---------- DATA ----------

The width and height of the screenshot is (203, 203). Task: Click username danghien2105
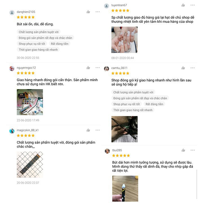[x=26, y=12]
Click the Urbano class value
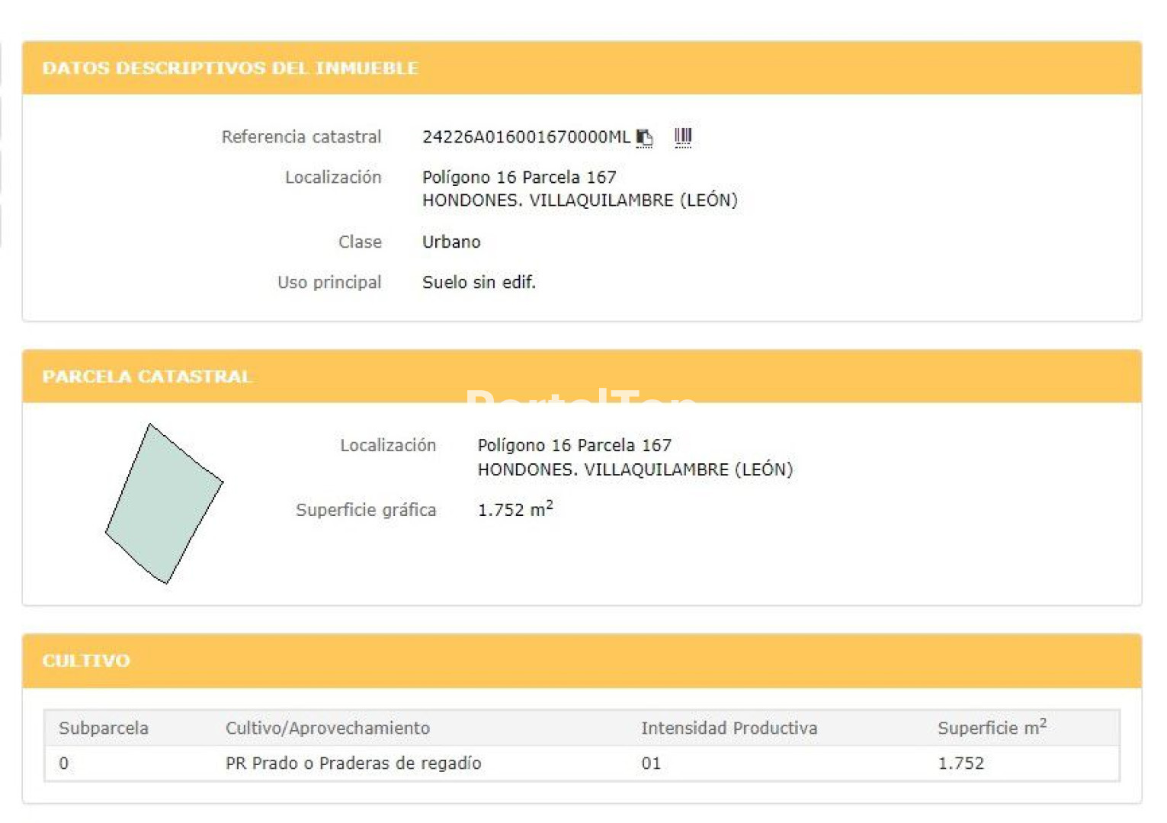This screenshot has height=823, width=1167. tap(451, 242)
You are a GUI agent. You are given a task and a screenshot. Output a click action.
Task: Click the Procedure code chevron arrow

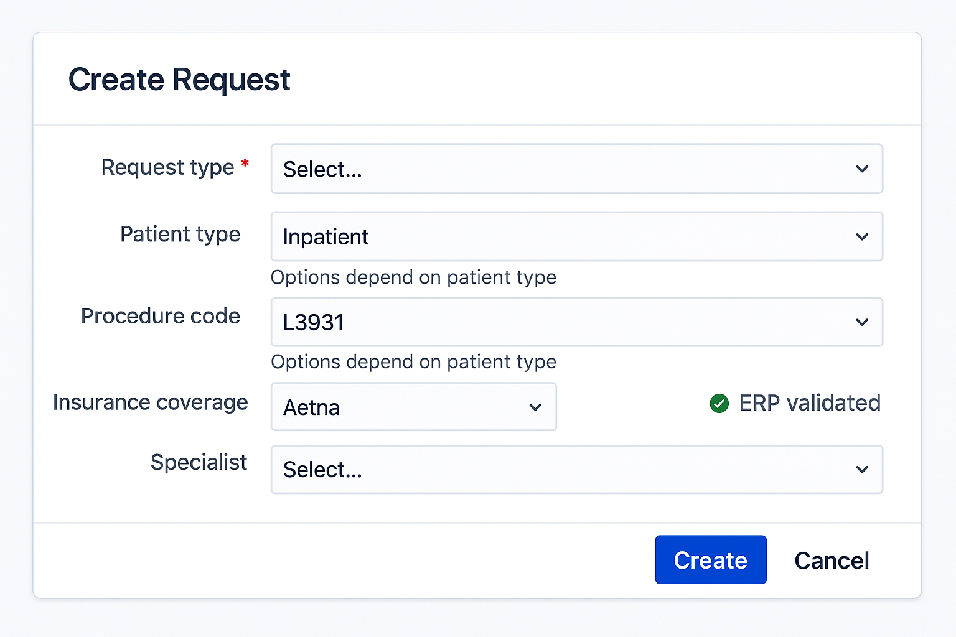pyautogui.click(x=862, y=322)
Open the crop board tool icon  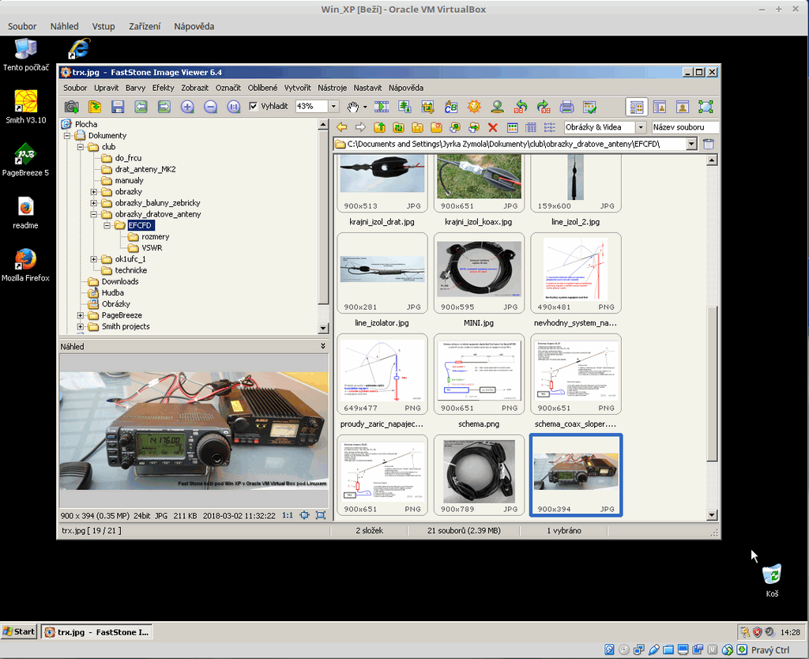[x=427, y=107]
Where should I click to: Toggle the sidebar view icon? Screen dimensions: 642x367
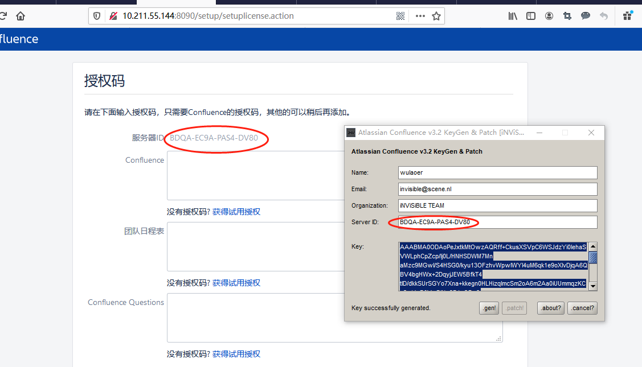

----------

#### STATED EXERCISE:
Present the records from their first line through the line containing "This screenshot has", with both ends included, as a numbered list. Skip blank lines and leave the pictures out.

#### COMPLETE OUTPUT:
1. The width and height of the screenshot is (203, 203). Task: Click username danghien2105
2. [x=26, y=12]
3. Click the Urbano class value
4. This screenshot has height=823, width=1167. tap(451, 242)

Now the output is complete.